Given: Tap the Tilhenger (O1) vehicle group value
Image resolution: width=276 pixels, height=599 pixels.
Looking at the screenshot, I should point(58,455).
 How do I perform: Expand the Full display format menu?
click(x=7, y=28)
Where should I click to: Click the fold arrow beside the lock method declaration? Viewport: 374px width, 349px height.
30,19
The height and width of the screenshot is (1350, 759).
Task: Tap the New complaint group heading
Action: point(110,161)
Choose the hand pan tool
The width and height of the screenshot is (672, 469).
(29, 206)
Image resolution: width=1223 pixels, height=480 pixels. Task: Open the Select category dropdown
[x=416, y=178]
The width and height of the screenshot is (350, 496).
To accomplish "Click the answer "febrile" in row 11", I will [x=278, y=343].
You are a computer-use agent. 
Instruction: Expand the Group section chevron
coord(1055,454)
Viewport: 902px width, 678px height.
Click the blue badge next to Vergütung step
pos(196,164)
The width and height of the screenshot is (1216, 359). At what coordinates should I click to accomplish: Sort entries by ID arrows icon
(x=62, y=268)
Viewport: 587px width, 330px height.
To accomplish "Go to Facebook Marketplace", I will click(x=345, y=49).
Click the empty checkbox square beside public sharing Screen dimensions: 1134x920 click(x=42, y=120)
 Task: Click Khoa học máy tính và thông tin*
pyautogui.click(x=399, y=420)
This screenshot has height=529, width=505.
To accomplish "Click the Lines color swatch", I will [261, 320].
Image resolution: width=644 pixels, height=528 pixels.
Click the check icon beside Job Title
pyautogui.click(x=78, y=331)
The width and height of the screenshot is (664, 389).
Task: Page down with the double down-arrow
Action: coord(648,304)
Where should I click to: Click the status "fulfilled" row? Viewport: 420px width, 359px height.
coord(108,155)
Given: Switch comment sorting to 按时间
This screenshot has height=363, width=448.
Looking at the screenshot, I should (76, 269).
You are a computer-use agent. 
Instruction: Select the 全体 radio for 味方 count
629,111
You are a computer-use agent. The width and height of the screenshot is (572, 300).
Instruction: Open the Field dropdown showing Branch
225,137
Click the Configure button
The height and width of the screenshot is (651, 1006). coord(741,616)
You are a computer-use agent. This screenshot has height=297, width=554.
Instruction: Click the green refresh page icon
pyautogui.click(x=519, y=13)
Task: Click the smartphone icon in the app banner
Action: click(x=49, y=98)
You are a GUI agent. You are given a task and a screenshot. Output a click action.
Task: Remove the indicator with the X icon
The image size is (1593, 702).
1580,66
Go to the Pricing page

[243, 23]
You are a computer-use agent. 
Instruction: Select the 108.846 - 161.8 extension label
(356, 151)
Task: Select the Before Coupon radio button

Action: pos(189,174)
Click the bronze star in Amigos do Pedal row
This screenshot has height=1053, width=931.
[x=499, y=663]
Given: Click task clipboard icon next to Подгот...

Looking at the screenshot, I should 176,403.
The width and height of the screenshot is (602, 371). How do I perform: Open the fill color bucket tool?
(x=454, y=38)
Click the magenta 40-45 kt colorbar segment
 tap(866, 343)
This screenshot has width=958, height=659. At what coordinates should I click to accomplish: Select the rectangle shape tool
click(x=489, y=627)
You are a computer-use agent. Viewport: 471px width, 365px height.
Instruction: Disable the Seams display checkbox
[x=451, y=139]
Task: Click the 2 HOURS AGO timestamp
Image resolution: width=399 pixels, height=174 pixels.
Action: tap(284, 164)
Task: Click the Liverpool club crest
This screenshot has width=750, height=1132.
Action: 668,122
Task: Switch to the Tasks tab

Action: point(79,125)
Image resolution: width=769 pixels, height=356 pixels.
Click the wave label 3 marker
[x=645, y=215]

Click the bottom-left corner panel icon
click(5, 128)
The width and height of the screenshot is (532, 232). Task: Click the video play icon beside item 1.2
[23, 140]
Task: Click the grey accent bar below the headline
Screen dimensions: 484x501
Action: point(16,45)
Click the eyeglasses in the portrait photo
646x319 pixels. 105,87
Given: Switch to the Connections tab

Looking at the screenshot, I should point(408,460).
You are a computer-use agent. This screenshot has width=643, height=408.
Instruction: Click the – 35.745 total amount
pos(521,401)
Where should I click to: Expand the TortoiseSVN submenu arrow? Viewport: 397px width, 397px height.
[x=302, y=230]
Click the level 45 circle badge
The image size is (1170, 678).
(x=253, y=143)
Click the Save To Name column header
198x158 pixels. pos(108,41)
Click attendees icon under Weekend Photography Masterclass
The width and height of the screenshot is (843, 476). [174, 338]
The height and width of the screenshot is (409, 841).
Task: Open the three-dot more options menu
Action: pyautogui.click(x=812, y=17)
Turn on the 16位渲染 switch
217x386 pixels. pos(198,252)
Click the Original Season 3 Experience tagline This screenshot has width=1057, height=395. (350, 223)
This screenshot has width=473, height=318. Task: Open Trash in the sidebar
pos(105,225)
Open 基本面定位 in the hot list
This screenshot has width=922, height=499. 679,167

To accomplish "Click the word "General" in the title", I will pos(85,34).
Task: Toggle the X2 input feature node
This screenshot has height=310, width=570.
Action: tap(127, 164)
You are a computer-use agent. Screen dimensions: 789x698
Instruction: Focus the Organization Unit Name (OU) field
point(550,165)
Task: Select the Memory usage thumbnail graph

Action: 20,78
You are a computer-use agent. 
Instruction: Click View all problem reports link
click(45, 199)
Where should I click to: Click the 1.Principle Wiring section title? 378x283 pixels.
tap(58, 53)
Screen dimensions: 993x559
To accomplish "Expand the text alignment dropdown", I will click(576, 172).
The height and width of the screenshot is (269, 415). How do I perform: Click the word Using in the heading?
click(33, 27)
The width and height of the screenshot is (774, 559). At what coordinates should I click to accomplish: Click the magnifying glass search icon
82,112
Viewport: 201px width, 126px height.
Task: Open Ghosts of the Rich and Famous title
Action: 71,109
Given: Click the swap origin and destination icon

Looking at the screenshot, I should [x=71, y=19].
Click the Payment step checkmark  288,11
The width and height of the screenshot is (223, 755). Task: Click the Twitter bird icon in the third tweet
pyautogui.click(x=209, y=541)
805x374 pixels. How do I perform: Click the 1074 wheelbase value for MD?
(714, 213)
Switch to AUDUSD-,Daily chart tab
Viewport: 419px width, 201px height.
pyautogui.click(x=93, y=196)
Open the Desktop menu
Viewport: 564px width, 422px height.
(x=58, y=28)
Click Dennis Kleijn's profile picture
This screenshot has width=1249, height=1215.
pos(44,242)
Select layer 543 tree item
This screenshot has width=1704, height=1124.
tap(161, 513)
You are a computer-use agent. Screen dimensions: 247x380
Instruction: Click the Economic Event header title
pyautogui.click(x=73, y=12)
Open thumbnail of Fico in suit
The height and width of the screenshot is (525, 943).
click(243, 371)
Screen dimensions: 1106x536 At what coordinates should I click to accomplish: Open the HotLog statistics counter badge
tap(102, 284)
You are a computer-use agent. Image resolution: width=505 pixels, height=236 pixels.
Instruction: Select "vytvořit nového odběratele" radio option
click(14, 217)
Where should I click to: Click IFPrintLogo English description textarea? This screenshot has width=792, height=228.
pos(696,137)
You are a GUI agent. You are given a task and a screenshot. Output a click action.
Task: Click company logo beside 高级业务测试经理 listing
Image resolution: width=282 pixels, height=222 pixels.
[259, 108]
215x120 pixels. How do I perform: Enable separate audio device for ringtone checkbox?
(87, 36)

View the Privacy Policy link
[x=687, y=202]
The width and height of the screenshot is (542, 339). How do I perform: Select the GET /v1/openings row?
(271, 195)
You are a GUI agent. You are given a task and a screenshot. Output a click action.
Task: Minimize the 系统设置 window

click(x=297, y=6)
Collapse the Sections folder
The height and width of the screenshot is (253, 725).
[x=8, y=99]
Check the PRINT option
§ §
→ **About this task**
Go through the entries and return each line where the word "will" appears.

→ **Reply to the exercise**
To accomplish "Click the answer "febrile" in row 11", I will [x=278, y=343].
To accomplish "Go to Facebook Marketplace", I will click(x=345, y=49).
To accomplish "Click the Lines color swatch", I will [261, 320].
To accomplish "Click the word "General" in the title", I will pos(85,34).
To accomplish "Expand the text alignment dropdown", I will click(576, 172).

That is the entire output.